Initially, three nutrients, vitamin A, iron and zinc were at the forefront of the nutrient concerns. From then, about 300 biofortified crops have been developed and released. These crops that have been introduced in Asian, African and South American countries are now grown by 30 million farmers and consumed by 30 million people. The golden rice or genetically modified rice is high in provitamin High iron beans, super banana, orange maize and biofortified pearl millet are some notable examples of biofortified crops. Many other crops are on their way to the market. Examples include genetically modified cassava high in iron and zinc, genetically modified sorghum high in provitamin A, and zinc rice and pearl millet high in zinc and iron.
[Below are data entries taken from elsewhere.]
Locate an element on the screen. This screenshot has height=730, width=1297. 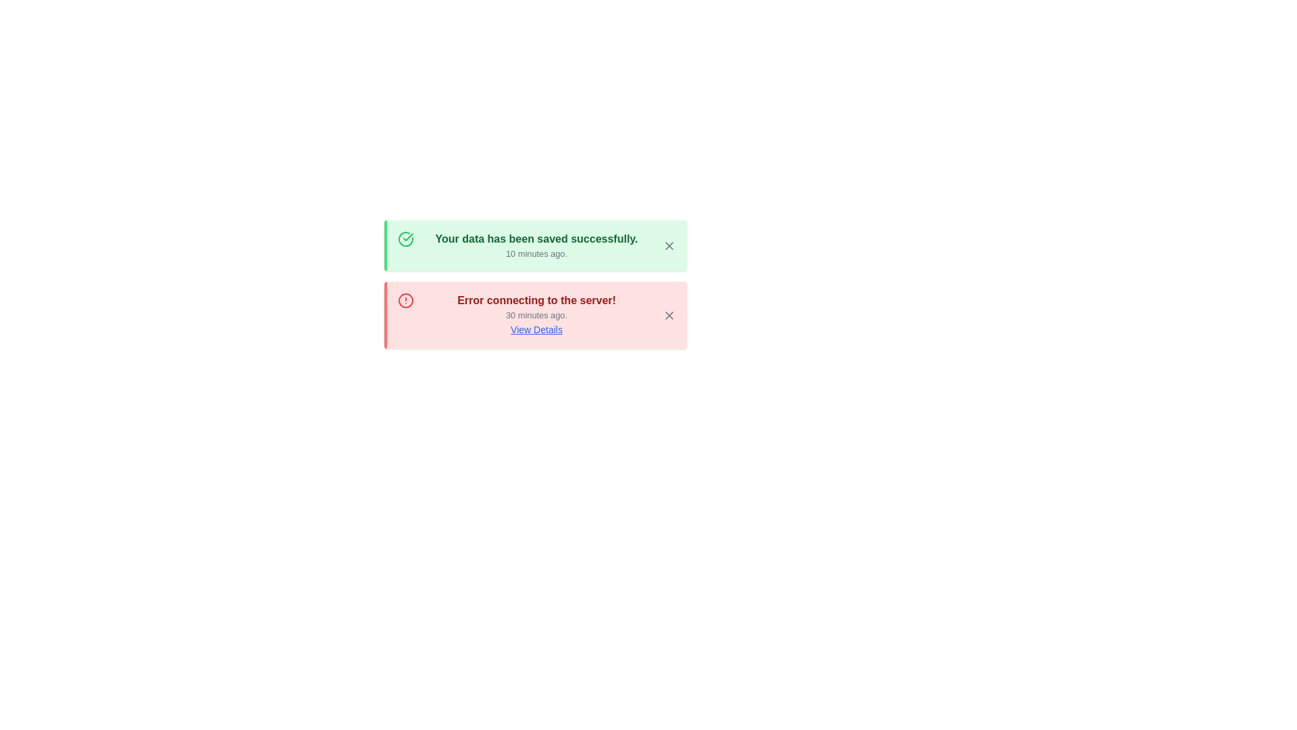
the 'X' icon in the top-right corner of the green notification message panel is located at coordinates (669, 245).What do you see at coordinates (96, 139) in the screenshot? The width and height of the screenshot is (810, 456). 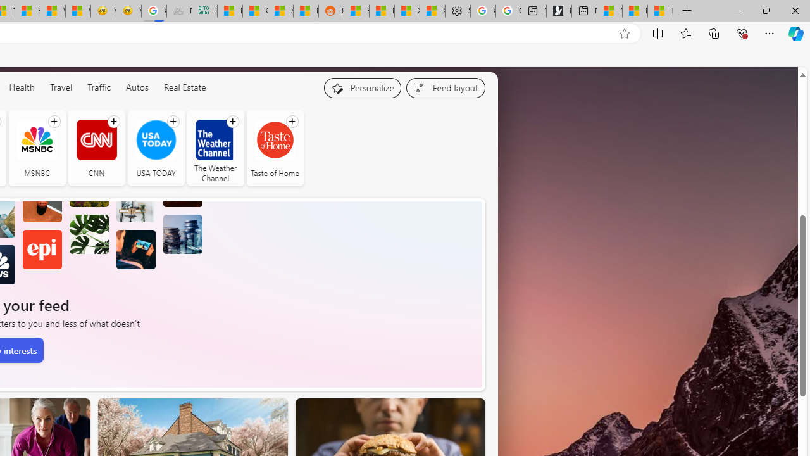 I see `'CNN'` at bounding box center [96, 139].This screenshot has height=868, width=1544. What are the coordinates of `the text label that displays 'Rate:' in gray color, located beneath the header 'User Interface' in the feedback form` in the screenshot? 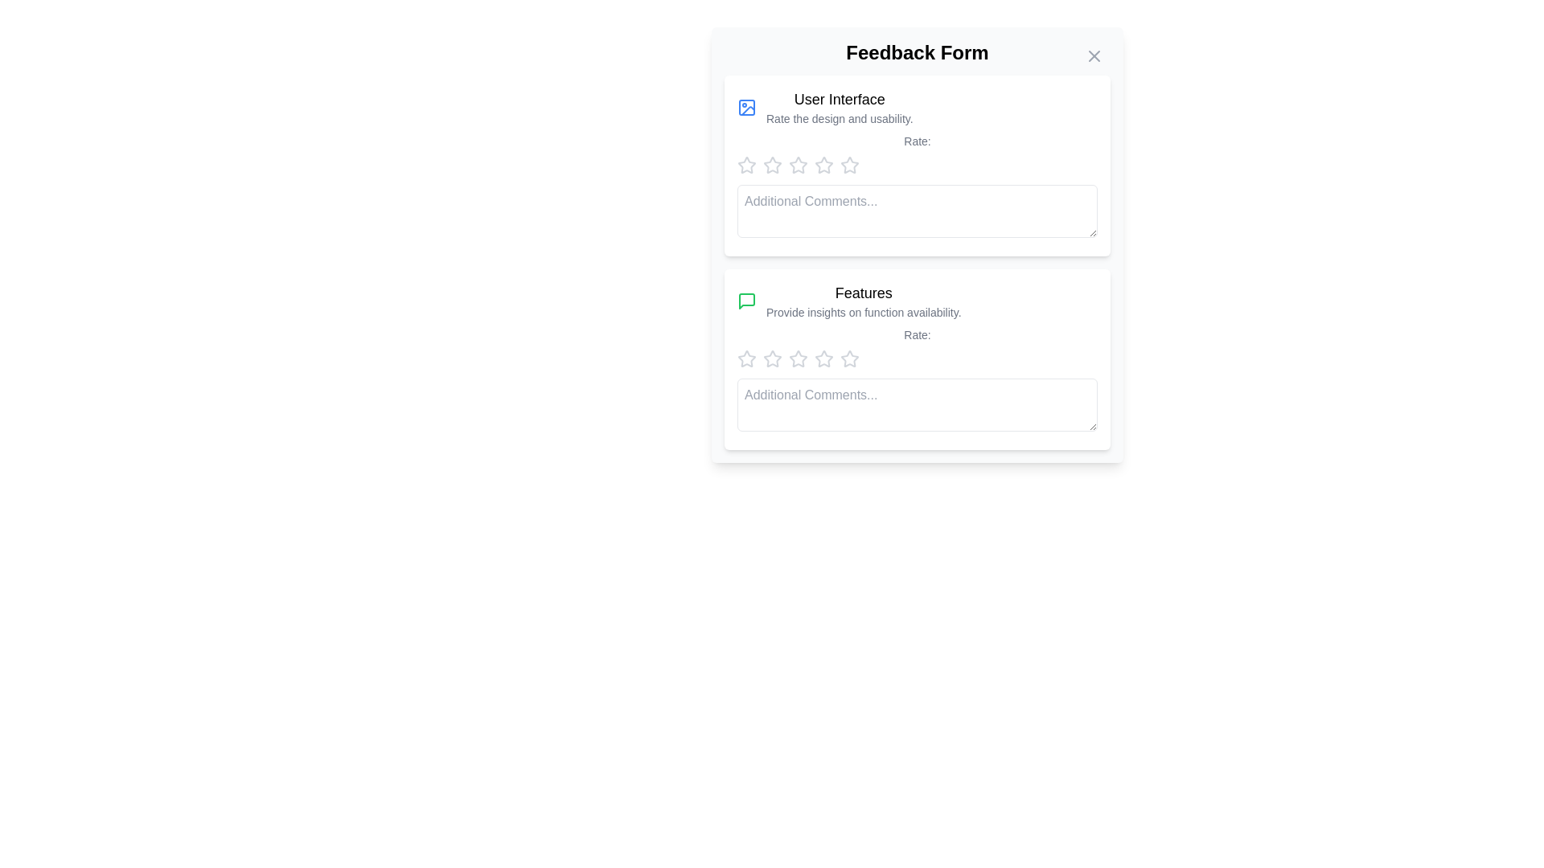 It's located at (917, 141).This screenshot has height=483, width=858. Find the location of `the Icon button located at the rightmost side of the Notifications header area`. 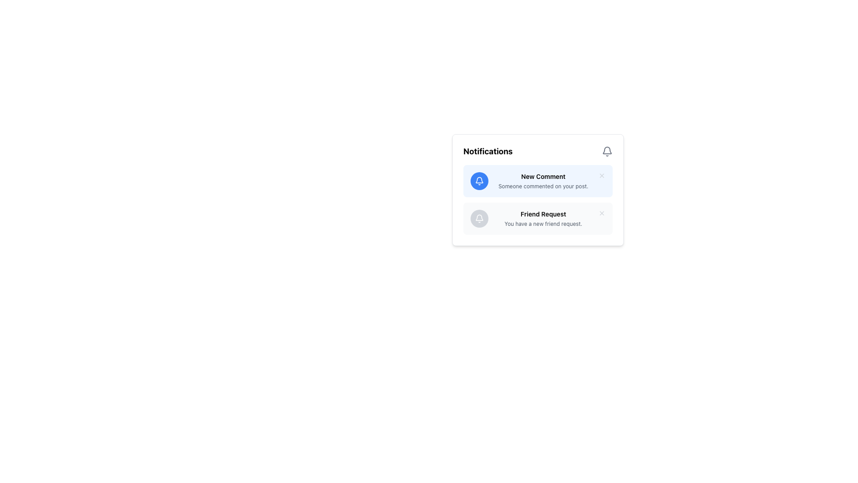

Globally research is currently on to develop a range of crops biofortified with various nutrients. The figure may soon skyrocket, engulfing 90 per cent of crops and embracing a majority of farming communities of the developing world. In the last few years, India has made tremendous progress in reducing the prevalence of malnutrition. But the battle is not yet won. The 2020 Global Nutrition Report mentions India amongst the 88 countries that are likely to miss their global nutrition targets by 2025.
Moreover, India is reportedly one of the countries with the highest rates of domestic inequalities in malnutrition. What is needed is the adoption of a lifecycle approach which is supported by convergence of schemes, community ownership and digital systems. Mahatma Gandhi in one of his speeches delivered during the last 100 days of his life said: “Forget the past. Remember every day dawns for us from the moment we wake up. Let us all, everyone, wake up now.”